Na pokładzie samolotu linii Frontier Airlines doszło do dramatycznej sytuacji, gdy jeden z pasażerów nagle stał się agresywny. Mężczyzna wykrzykiwał, kopał fotele, a także uszkodził okno, co znacznie podniosło poziom stresu wśród podróżnych. Inni pasażerowie musieli podjąć interwencję, wykorzystując wszystko, co mieli pod ręką, aby go obezwładnić.
Panika w Powietrzu
Incydent miał miejsce we wtorek w samolocie lecącym z Denver do Houston. Jak relacjonuje ABC News, około 20 minut po starcie jeden z mężczyzn zaczął wykazywać agresywne zachowanie. Złość pasażera wywołała prośba kobiety siedzącej przed nim, która zaproponowała zamianę miejscami.
Destrukcyjna Furie
W odpowiedzi na prośbę, agresor zaczął krzyczeć, a następnie uderzać w siedzenie kobiety. W akcie furii uderzył także w okno samolotu, co doprowadziło do uszkodzenia pleksiglasowej szyby, raniąc się przy tym. Ta sytuacja wywołała panikę wśród pozostałych pasażerów, którzy zaczęli wzywać pomoc. „Miałem ataki paniki, myślałem, że to atak terrorystyczny” – opowiadał jeden z podróżnych.
Interwencja Pasażerów
Inni podróżni podjęli działania mające na celu opanowanie sytuacji, wiążąc mężczyznę wykorzystując sznurowadła, paski oraz słuchawki. Interwencją kierował były wojskowy, który z przekonaniem stwierdził, że agresor był „bardzo wysportowany”. „Podniosłem go i położyłem na ziemi. Potrzebnych było kilku silnych mężczyzn, aby go unieruchomić” – powiedział w rozmowie z Fox.

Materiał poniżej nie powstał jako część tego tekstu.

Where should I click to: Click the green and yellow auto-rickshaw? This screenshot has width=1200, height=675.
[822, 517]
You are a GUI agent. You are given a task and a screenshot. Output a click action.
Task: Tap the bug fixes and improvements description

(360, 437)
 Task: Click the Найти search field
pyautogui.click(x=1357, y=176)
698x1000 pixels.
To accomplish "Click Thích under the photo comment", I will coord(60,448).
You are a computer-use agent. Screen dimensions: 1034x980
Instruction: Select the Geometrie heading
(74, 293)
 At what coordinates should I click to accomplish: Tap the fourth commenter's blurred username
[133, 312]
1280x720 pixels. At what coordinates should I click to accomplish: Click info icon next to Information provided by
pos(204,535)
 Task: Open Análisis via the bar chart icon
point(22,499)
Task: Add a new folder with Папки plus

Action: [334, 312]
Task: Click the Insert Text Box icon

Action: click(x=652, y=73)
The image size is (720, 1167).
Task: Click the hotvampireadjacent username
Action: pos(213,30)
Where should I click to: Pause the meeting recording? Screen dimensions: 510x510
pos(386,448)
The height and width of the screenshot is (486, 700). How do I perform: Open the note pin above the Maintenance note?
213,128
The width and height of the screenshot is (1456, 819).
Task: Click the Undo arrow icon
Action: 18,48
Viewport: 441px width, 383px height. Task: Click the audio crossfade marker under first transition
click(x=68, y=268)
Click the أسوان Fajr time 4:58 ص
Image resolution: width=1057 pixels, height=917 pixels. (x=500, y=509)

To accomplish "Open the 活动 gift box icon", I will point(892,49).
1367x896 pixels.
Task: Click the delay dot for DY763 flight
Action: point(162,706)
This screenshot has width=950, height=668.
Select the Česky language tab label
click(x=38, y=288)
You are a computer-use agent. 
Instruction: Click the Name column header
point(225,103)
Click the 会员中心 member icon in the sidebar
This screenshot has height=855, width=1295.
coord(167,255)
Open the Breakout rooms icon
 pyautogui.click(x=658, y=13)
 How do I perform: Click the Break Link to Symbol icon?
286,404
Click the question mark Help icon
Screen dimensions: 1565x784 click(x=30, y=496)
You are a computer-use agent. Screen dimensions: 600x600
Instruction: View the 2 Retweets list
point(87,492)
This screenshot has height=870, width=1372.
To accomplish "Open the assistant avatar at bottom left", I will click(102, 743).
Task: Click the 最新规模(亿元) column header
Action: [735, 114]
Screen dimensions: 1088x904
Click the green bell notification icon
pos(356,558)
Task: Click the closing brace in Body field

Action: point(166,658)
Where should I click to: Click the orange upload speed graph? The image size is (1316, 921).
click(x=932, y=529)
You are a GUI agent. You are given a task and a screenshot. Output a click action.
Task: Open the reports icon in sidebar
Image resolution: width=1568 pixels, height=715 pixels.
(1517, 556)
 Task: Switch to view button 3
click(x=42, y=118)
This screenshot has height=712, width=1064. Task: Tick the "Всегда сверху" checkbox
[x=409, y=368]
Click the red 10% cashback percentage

Continuation of the Flight
Pomimo groźnej sytuacji, pilot zdecydował się kontynuować lot do Houston. Mężczyzna pozostał związaný przez kolejne dwie godziny, a na pokładzie nie doszło do dalszych incydentów. Po lądowaniu zajął się nim lokalna policja. Linia Frontier Airlines nie podjęła działań w celu pociągnięcia pasażera do odpowiedzialności.